Hehe, exactly :) the thing with gases is that the line between completely fine (campfire outside) to potentially lethal (liquid nitrogen evaporating in a small, poorly ventilated garage) can be harder to see and judge for an amateur than a lot of other things. Anyone would understand that they should avoid getting acids or toxic chemicals on their skin, and the protective measures are quite simple to carry out. The same is true for most flammable or explosive liquids or solids. So the idea behind my advice was really "If there's something that's likely to hurt you because you aren't properly aware of the danger involved and how to mitigate it, it's likely to be a gas, so be extra, extra careful around gases, gas producing reactions, and volatile compounds."

I'd stay away from anything with explosion hazards and toxic gases unless you have a fume hood. Boiling acids too.

Gold and Tellurium nanoparticle synthesis was the most interesting but I am not sure it qualifies as "complicated" given the procedures we used.

If computational chemistry qualifies, I have run on the order of 5,000 DFT optimizations+freq and of those, the most complicated ones involved metallocarborane clusters. These are composed of Boron, Carbon, a metal and different groups coming off the cluster. The largest one that I worked on took about a week to run the calculations on my home machine.

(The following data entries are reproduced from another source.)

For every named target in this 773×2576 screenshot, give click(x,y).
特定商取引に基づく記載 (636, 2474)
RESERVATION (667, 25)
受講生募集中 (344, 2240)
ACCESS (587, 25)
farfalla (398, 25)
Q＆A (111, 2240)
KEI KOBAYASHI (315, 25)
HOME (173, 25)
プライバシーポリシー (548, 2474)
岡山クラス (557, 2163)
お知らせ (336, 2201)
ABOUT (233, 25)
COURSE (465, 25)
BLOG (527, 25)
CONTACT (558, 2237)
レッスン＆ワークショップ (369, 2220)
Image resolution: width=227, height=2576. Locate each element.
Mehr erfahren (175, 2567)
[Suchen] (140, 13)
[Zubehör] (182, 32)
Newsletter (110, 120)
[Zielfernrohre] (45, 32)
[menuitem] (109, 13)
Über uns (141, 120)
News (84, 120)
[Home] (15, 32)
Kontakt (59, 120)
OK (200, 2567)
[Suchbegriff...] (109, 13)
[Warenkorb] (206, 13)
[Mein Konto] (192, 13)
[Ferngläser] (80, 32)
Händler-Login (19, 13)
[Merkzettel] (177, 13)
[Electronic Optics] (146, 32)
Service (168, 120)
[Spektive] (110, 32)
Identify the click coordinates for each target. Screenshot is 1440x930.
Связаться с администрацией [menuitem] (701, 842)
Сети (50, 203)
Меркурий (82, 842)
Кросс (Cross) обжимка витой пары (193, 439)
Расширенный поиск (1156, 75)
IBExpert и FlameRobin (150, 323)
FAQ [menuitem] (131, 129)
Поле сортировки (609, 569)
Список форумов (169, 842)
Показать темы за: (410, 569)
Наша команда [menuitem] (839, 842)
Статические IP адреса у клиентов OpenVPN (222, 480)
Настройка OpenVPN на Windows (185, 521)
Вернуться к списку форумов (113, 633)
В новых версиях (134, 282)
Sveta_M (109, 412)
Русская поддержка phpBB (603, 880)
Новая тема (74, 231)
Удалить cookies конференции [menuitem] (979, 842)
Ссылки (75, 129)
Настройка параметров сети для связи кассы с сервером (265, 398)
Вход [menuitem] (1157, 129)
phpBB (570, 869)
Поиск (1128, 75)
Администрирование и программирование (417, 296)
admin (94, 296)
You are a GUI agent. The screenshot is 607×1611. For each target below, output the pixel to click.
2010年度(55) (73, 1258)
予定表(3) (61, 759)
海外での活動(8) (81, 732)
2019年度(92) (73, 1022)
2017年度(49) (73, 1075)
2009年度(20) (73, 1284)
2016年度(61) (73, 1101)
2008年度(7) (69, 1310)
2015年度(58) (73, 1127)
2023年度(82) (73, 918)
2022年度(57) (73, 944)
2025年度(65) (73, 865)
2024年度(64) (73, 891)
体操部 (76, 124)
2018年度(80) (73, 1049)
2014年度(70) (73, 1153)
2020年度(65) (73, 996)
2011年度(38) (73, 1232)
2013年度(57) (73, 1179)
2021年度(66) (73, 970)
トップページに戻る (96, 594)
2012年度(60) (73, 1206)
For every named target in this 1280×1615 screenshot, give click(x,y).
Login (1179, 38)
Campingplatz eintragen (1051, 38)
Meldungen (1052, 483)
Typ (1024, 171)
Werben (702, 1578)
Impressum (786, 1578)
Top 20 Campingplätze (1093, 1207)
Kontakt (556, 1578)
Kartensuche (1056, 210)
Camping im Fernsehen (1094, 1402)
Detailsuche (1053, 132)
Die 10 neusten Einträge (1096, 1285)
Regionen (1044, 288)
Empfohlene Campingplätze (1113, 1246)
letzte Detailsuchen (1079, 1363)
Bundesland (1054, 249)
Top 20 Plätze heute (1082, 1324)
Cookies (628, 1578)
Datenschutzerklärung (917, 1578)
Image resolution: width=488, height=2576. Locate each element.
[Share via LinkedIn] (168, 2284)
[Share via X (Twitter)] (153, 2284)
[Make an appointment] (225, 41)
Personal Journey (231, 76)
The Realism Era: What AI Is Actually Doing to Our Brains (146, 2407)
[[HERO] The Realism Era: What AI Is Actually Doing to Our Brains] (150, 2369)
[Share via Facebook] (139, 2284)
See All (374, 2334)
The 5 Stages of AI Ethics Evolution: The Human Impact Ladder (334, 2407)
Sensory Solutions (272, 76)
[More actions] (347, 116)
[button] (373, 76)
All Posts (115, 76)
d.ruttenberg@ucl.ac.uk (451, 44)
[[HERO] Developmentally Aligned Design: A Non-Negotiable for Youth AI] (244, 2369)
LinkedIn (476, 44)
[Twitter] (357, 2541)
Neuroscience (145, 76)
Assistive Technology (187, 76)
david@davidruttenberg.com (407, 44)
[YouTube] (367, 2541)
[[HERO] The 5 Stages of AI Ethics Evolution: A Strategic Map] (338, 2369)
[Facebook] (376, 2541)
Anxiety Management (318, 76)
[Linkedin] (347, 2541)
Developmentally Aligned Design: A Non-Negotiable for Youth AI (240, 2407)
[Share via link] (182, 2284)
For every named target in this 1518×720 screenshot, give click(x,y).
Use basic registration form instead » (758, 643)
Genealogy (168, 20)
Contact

Had to do a flame test to identify old fuel for recycling.

Made blue dye from indigo, and red and orange dye from madder, mixing in alum and other things. Making blue is amazing, it comes out green then changes colour all at once. Get the mix wrong and you get the wrong colour.... Also we boiled one batch of madder and got orange instead of scarlet, so even the temperature had to be regulated.

Most recently, been making etched plates from the inside of soft drink cans, etching with copper sulfate (they sell it in Bunnings as a fertiliser). Lots of fun!

So yeah mostly art projects.

That said even baking a cake is pretty fancy chemistry.

I make solder paste stencils from soda cans. What is special about copper sulfate? I typically use hydrochloric acid/hydrogen peroxide just to see the progress better.

Extraction and purification of surface residue for triple quadrupole analysis looking for pesticides, or inductively coupled plasma optical emission spectrometry looking for arsenic, but that's practically physics by that level.

I used to run a bakery from home. We made pretzels with lye.

Making grain beetles horny for my undergrad organic chemistry degree.

Didn't get to see a train beetle rub one out. Thankfully.

Do they make Kleenex that small?

Please elaborate

My final year organic chemistry dissertation to make grain beetle pheromone. Very large ring molecule with until then very low yields.

Colouring hair, baking soda+vinegar (to clean and showoff), crude fuel cell, cleaning a washing machine with borax and something (some soda?)

I tried a few simple AB extractions long ago in a previous life.

Does uni count? I synthesised aspirin.

Does biochemistry count? I exponentially copied very specifically selected short fragments of DNA. From 1 to up to 1,099,511,627,776 copies in just 2 hours. I've also very specifically cut and glued together DNA strands.

And at home, I just extracted juice from red cabbage and played with changing its colour by adding lemon juice or baking soda.

I think it was 10th grade, boy they gave us a lot of homework

My HS chem teacher was a troll; he assigns my group Belousov-Zhabotinsky reactions. Which meant dealing with 1999 internet trying to find resources on it. OTOH, it did make for a very pretty lab demo.